» **Brano da leggere**

-*-

Gli Stati Uniti sono la patria dei sogni, una terra ricca d’oro che aspetta solo di essere portato alla luce. Il sogno americano esiste ancora. Eccome se esiste. E non sarà di certo una semplice amministrazione, democratica o repubblicana che sia, ad avere il potere di portarcelo via.

No, il sogno americano non esiste più, ma non è colpa di Trump.
Trump è solo un sintomo del declino del sogno americano. Anzi, Trump rappresenta l’ultimo grido di disperazione prima della morte definitiva del sogno americano. Trump ha catturato il disagio odierno, ma ha proposto soluzioni sbagliate per risolverlo.
Nella definizione data da James Truslow Adams nel 1931, il sogno americano si basa sul concetto di “una vita migliore, più ricca, e più piena per tutti, con opportunità per ciascuno in base alle proprie capacità.” Trump è subentrato nell’arena politica per dare voce a quella fetta di popolazione americana che non riesce più ad aspirare ad una vita migliore per via della mancanza di opportunità.
Trump non è riuscito a salvare il sogno americano, perché ha preferito dare risposte facili e superficiali a problemi strutturali e complessi. È molto più facile dare la colpa ai messicani sottopagati, per giustificare i salari sempre più bassi e la disoccupazione sempre più alta, piuttosto che spiegare, invece, come l’intelligenza artificiale e la tecnologia avanzata stiano portando via centinaia di migliaia di posti di lavoro alla manodopera americana ogni anno.
In fin dei conti, l’elezione di Donald Trump alla Casa Bianca non è altro che l’ultimo e disperato tentativo di salvare il sogno americano. La realtà dei fatti è che il sistema capitalista su cui si è basata l’egemonia americana dopo la Seconda Guerra Mondiale si sta rivelando incapace di mantenere in vita l’American Dream. Il sogno non è più sostenibile nel mondo odierno.

-*-

» **Estratti di dati**
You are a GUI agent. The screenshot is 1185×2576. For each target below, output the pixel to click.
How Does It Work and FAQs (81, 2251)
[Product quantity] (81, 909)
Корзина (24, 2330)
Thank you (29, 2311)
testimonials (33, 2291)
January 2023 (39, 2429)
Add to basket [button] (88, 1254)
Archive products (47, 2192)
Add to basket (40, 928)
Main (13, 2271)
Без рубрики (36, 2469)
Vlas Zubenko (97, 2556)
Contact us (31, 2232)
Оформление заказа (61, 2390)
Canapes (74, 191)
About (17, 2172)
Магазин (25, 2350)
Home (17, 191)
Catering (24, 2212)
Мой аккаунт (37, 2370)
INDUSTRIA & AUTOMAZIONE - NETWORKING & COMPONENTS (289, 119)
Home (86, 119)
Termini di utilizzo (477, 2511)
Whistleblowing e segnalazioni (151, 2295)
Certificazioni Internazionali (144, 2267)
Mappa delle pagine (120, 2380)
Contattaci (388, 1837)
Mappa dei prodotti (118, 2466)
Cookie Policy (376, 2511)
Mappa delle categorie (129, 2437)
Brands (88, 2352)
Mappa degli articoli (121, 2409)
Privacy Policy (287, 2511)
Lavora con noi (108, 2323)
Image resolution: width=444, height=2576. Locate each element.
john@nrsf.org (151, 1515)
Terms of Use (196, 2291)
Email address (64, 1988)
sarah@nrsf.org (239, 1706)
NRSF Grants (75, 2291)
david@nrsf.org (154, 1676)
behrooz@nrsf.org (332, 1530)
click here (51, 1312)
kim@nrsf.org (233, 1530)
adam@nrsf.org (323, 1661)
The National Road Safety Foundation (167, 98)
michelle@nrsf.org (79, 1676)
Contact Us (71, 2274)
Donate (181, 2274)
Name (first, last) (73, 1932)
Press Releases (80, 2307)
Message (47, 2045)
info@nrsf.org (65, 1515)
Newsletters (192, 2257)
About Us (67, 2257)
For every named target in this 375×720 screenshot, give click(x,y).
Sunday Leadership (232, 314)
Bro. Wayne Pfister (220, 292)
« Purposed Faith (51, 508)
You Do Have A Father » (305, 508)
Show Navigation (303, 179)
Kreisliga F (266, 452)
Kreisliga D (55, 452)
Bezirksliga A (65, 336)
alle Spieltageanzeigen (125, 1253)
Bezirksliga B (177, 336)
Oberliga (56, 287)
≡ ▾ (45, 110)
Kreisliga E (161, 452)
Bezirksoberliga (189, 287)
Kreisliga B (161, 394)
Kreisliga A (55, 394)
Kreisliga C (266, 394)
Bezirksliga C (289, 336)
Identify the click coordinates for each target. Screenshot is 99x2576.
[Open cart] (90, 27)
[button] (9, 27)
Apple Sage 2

-*-

» **Istruzioni**
1 > Traduci in inglese questa frase del brano sul sogno americano: "Trump è solo un sintomo del declino del sogno americano."
2 > Estrai dal brano sul sogno americano, parola per parola, il passo che va da "Gli Stati Uniti" a "colpa di Trump.".
3 > Rispondi alle domande sul brano sul sogno americano.
(a) In che anno James Truslow Adams ha dato la sua definizione del sogno americano?
(b) A chi è più facile dare la colpa dei salari sempre più bassi e della disoccupazione?
(c) A partire da quale evento l'egemonia americana si è basata sul sistema capitalista?
I record provengono da una fonte diversa.

» **Soluzioni**
1 > Trump is only a symptom of the decline of the American dream.

2 >
Gli Stati Uniti sono la patria dei sogni, una terra ricca d’oro che aspetta solo di essere portato alla luce. Il sogno americano esiste ancora. Eccome se esiste. E non sarà di certo una semplice amministrazione, democratica o repubblicana che sia, ad avere il potere di portarcelo via.

No, il sogno americano non esiste più, ma non è colpa di Trump.

3 >
(a) Nel 1931.
(b) Ai messicani sottopagati.
(c) Dalla Seconda Guerra Mondiale.